1. Build scrapy project
scrapy startproject ['项目名']
Generate files in spiders
cd spiders scrapy genspider douban_spider ['域名']
2. clear objectives
Clear what needs to capture, in items.py
the definition of the data structure:
import scrapy
class DoubanItem(scrapy.Item):
# 序号
serial_number = scrapy.Field()
# 电影名
movie_name = scrapy.Field()
# 介绍
introduce = scrapy.Field()
# 星级
star = scrapy.Field()
# 评论
evaluate = scrapy.Field()
# 描述
describe = scrapy.Field()
3. spider write file
Open spider.py file, the default will be three parameters:
class DoubanSpiderSpider(scrapy.Spider):
# 爬虫名
name = 'douban_spider'
# 允许的域名,超出该域名的链接不会进行抓取
allowed_domains = ['movie.douban.com']
# 入口url
start_urls = ['https://movie.douban.com/top250']
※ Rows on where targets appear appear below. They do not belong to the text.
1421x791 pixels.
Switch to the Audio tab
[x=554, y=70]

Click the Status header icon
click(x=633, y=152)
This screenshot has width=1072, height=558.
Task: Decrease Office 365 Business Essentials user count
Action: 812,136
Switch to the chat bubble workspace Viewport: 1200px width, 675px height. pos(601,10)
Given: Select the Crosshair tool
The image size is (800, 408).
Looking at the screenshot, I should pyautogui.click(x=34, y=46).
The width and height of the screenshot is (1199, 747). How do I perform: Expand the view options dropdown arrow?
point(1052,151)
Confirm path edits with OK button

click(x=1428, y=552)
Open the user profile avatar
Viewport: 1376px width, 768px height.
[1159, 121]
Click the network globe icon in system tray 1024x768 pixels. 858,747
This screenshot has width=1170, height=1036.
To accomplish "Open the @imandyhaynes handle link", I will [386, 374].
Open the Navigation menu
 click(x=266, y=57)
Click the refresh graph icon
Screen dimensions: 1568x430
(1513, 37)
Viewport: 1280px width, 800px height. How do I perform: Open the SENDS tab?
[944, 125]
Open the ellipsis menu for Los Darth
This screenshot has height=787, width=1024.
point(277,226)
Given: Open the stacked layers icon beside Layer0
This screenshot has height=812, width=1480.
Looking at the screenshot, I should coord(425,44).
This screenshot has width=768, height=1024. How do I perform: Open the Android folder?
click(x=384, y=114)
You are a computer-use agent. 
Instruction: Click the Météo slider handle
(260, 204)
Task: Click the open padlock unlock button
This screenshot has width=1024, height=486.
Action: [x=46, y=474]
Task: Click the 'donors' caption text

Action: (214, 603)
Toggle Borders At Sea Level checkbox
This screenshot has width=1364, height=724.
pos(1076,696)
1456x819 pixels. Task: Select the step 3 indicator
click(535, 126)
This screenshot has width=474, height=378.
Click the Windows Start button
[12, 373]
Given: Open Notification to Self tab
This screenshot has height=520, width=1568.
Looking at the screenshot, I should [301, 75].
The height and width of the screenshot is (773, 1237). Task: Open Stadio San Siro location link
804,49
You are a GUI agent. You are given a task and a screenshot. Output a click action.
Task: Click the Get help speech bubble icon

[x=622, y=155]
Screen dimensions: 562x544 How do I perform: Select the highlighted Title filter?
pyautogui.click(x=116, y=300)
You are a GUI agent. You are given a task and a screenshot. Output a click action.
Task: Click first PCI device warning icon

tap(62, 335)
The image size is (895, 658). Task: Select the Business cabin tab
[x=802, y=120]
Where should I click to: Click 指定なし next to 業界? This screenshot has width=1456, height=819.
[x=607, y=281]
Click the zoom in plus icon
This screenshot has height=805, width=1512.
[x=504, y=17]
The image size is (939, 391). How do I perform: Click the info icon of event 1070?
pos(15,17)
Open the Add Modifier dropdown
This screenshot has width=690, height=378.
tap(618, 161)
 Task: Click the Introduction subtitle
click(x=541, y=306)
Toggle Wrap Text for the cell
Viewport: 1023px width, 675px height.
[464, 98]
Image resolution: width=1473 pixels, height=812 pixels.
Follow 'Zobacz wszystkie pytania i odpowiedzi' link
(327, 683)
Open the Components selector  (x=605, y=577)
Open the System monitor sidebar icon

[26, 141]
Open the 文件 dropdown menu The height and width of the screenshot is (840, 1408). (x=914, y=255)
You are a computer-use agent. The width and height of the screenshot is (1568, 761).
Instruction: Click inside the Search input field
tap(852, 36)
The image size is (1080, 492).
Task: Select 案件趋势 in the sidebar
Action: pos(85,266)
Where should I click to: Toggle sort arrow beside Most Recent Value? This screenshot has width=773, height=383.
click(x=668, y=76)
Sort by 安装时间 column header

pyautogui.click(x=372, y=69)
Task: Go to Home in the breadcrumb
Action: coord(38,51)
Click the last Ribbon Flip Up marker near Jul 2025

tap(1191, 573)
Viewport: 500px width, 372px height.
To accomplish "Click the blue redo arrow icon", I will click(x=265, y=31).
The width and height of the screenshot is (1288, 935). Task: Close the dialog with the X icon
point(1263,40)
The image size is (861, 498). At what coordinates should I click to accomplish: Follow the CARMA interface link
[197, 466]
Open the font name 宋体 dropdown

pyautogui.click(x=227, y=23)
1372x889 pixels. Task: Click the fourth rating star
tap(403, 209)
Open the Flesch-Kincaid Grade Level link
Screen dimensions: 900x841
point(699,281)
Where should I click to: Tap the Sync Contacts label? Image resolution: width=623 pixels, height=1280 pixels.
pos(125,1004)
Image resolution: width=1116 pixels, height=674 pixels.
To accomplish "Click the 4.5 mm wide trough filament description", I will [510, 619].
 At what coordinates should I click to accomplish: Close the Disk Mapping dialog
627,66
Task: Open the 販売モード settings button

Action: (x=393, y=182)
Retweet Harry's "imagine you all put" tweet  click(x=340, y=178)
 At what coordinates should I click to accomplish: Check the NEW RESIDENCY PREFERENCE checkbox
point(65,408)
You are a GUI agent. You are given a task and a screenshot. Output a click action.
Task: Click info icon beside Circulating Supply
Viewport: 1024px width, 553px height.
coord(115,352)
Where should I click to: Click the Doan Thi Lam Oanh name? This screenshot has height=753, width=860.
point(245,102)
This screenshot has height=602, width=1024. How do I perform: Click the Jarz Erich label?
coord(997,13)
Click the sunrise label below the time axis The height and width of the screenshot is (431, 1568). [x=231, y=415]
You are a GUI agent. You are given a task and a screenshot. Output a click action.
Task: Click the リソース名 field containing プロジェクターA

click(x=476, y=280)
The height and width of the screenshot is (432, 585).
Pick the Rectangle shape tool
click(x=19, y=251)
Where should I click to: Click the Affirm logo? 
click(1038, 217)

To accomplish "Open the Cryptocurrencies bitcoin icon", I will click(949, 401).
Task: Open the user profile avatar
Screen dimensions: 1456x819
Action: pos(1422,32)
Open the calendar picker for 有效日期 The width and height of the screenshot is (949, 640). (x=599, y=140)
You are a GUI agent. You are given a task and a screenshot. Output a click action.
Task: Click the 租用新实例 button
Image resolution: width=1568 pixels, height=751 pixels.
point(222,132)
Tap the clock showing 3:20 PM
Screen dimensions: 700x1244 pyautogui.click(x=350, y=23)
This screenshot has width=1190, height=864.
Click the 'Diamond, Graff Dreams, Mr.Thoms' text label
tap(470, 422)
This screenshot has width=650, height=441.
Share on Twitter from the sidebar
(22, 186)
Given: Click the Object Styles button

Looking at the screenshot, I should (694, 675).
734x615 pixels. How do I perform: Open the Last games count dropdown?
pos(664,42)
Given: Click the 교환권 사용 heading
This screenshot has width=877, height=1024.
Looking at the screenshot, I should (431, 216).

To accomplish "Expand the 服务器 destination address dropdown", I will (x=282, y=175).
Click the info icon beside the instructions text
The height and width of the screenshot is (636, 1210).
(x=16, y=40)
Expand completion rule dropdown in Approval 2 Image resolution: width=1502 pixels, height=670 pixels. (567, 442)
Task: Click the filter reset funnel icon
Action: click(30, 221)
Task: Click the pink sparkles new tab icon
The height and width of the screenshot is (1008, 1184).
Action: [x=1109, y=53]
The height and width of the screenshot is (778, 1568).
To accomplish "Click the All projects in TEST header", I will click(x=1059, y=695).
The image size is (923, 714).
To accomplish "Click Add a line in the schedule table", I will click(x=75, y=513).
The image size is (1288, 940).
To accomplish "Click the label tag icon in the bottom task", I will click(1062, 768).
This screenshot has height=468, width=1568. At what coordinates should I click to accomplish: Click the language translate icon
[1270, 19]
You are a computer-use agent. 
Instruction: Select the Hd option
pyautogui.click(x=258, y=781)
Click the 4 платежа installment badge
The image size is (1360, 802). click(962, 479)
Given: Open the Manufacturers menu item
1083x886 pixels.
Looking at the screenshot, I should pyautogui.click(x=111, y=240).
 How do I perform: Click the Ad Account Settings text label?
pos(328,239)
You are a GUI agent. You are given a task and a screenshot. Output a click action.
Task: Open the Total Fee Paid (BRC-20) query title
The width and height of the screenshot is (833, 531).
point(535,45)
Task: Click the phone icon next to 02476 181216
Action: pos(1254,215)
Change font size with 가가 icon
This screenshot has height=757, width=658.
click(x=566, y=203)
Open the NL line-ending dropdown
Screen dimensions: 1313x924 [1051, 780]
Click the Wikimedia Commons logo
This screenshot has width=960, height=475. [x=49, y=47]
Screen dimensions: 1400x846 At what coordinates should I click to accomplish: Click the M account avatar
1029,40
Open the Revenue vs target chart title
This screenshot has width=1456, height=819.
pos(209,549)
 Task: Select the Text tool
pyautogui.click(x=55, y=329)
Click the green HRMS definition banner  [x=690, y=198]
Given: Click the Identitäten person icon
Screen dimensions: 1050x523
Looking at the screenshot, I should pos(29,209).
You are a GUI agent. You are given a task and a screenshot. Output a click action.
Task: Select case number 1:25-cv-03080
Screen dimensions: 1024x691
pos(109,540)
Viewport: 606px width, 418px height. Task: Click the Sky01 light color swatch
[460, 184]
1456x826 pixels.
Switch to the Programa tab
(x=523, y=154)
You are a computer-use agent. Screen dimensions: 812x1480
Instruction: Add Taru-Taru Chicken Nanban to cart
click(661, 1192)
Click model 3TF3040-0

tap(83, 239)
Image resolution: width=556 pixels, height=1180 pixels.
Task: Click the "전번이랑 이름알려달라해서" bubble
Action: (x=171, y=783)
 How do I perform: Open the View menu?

def parse(self, response):
pass
In the def parse
content analysis method:
def parse(self, response):
print(response.text)
4. Start scrapy project
The command line to start
# douban_spider 即spider.py中的爬虫名 scrapy crawl douban_spider
The reason being given 403: user_agent set up wrong, go to
settings.py
the settings:USER_AGENT = 'Mozilla/5.0 (Macintosh; Intel Mac OS X 10_14_5) AppleWebKit/537.36 (KHTML, like Gecko) Chrome/75.0.3770.100 Safari/537.36'
Started in pycharm
Create a
main.py
file:from scrapy import cmdline if __name__ == '__main__': cmdline.execute('scrapy crawl douban_spider'.split())
5. Preparation of analytical methods
How to parse is written in the def parse(self, response)
middle.
xpath extract content
You need to learn grammar under xpath
movie_list = response.xpath("//div[@class='article']//ol[@class='grid_view']/li")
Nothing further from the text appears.